# Wood against concrete



## ktwags (Apr 18, 2007)

Is it okay to put white wood against concrete with a vapor barier. If not what would be the best material to use?


----------



## AtlanticWBConst. (May 12, 2006)

ktwags said:


> Is it okay to put white wood against concrete with a vapor barier. If not what would be the best material to use?


(By white wood - I asume that you mean KD grade wood stock)
.......and that depends on what you are referring to as a 'vapor barrier'.

Standard use is 'Pressure Treated' Lumber. (However, you may also use any 'naturally durable' wood. (Wood that is impervious to rot, moisture, termites)


----------



## ktwags (Apr 18, 2007)

*About the wood against concrete*

The reason i was asking is, I want to frame up a wall against a poured concrete foundation and i don't want to have mold. What would be the best way to do that?


----------



## AtlanticWBConst. (May 12, 2006)

ktwags said:


> The reason i was asking is, I want to frame up a wall against a poured concrete foundation and i don't want to have mold. What would be the best way to do that?


Against concrete: Use Pressure Treated Lumber. Use rigid foam board for the insulation. Do not install a vapor barrier (since you are attaching directly to concrete)
You can go one step further and use 'densarmor' sheetrock. HD is even carrying it now. It is a 'paperless' drywall, with a gypsum based core that has mold resistant treatment. 

Link for more information:

http://www.gp.com/build/product.aspx?pname=DensArmor%C2%AE%2BPlus%2BInterior%2BWallboard&pid=4659&hierarchy

Examples: (rigid foam board not yet installed in bays)


----------



## concretemasonry (Oct 10, 2006)

A question to add to the confusion -

If you attach the sheetrock to the P.T. do you have to use the appropriate nails? After all, there is more nail in the P.T. than there is in the sheetrock.

I know it is required for attaching untreated studs to P.T. plates in basements.


----------



## AtlanticWBConst. (May 12, 2006)

concretemasonry said:


> A question to add to the confusion -
> 
> If you attach the sheetrock to the P.T. do you have to use the appropriate nails? After all, there is more nail in the P.T. than there is in the sheetrock.
> 
> I know it is required for attaching untreated studs to P.T. plates in basements.


 
Good point. I would suggest using the grey ceramic coated (treated) screws that can commonly be found at all Big Home stores...


----------

**Item coordinate data:**
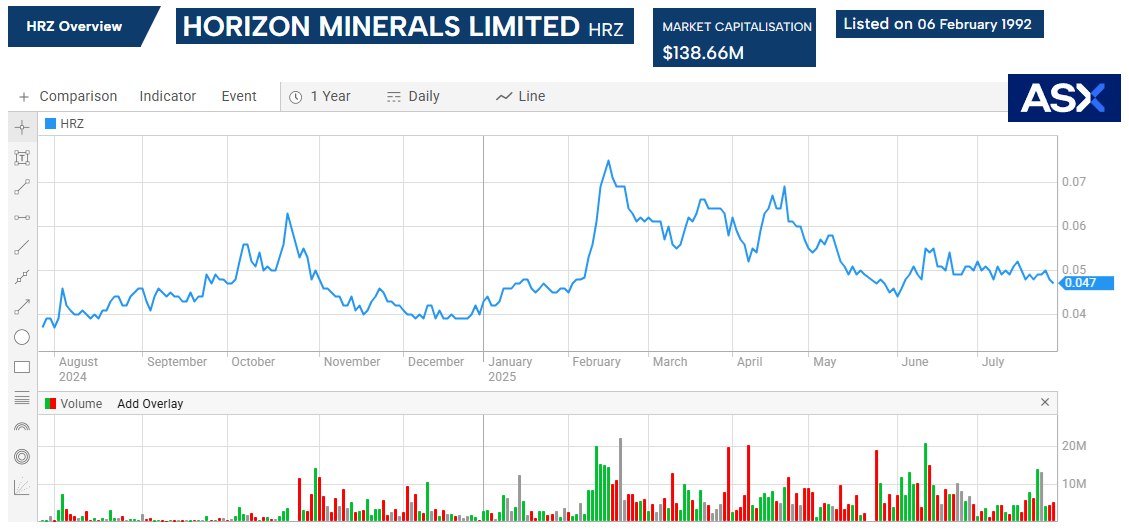Screen dimensions: 1129x532
Task: Click the blue HRZ series color swatch
Action: coord(50,124)
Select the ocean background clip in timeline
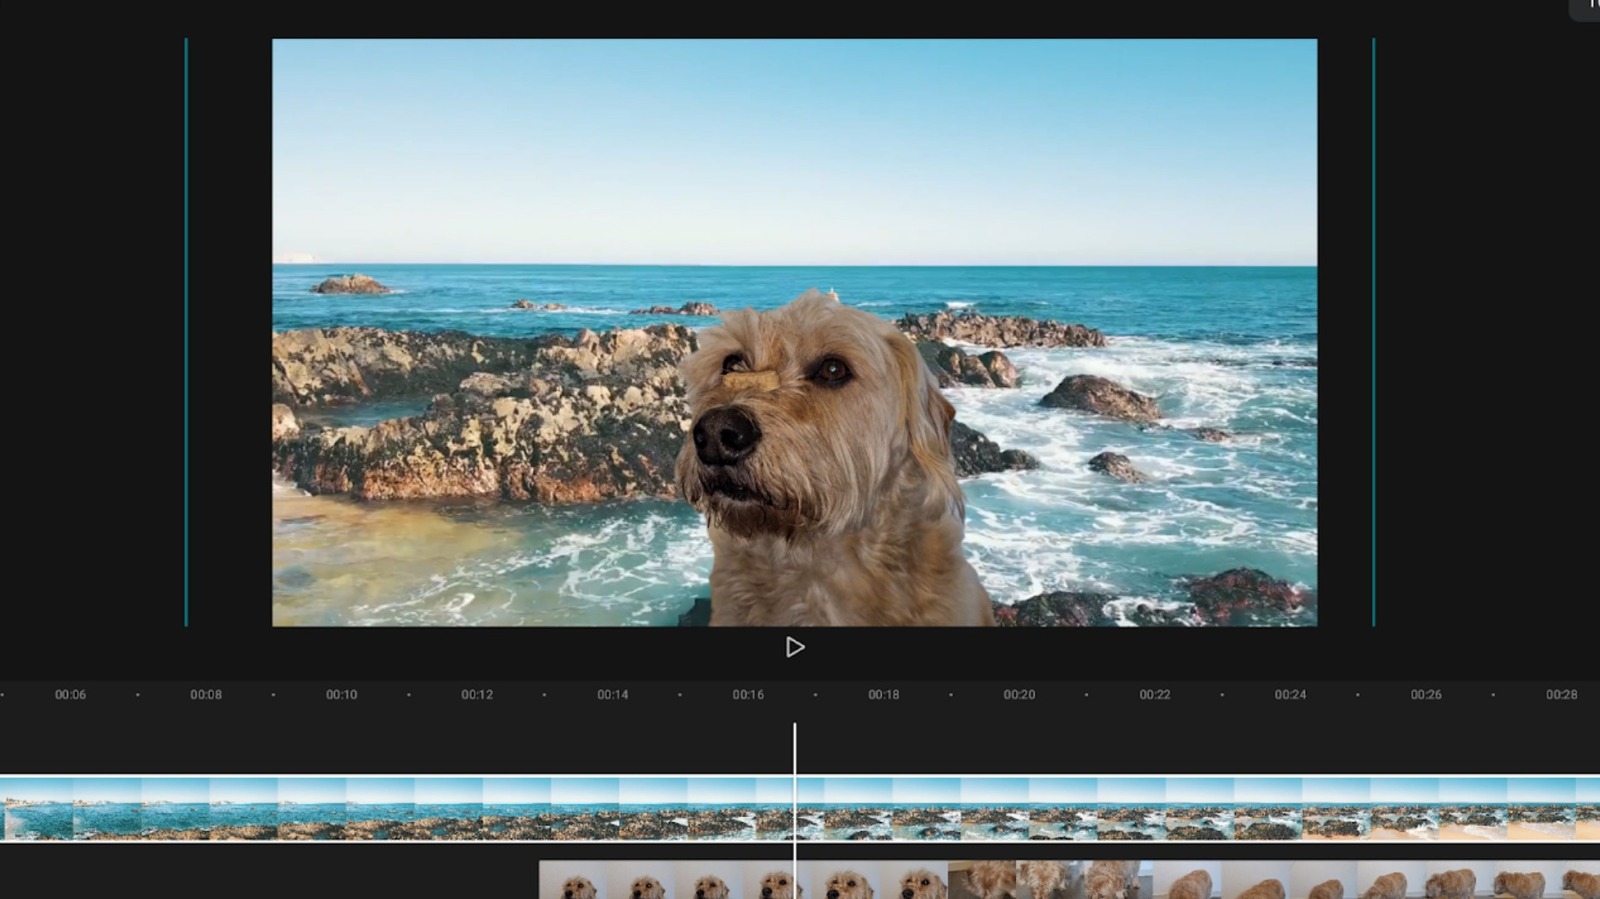The height and width of the screenshot is (899, 1600). pyautogui.click(x=400, y=809)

**Task details:** Can you reproduce the wood-against-concrete thread between "Against concrete: Use" and "installed in bays)", inclusive, swapping "rigid foam board" for "foam insulation board"?

**Answer to this problem:**
Against concrete: Use Pressure Treated Lumber. Use foam insulation board for the insulation. Do not install a vapor barrier (since you are attaching directly to concrete)
You can go one step further and use 'densarmor' sheetrock. HD is even carrying it now. It is a 'paperless' drywall, with a gypsum based core that has mold resistant treatment. 

Link for more information:

http://www.gp.com/build/product.aspx?pname=DensArmor%C2%AE%2BPlus%2BInterior%2BWallboard&pid=4659&hierarchy

Examples: (foam insulation board not yet installed in bays)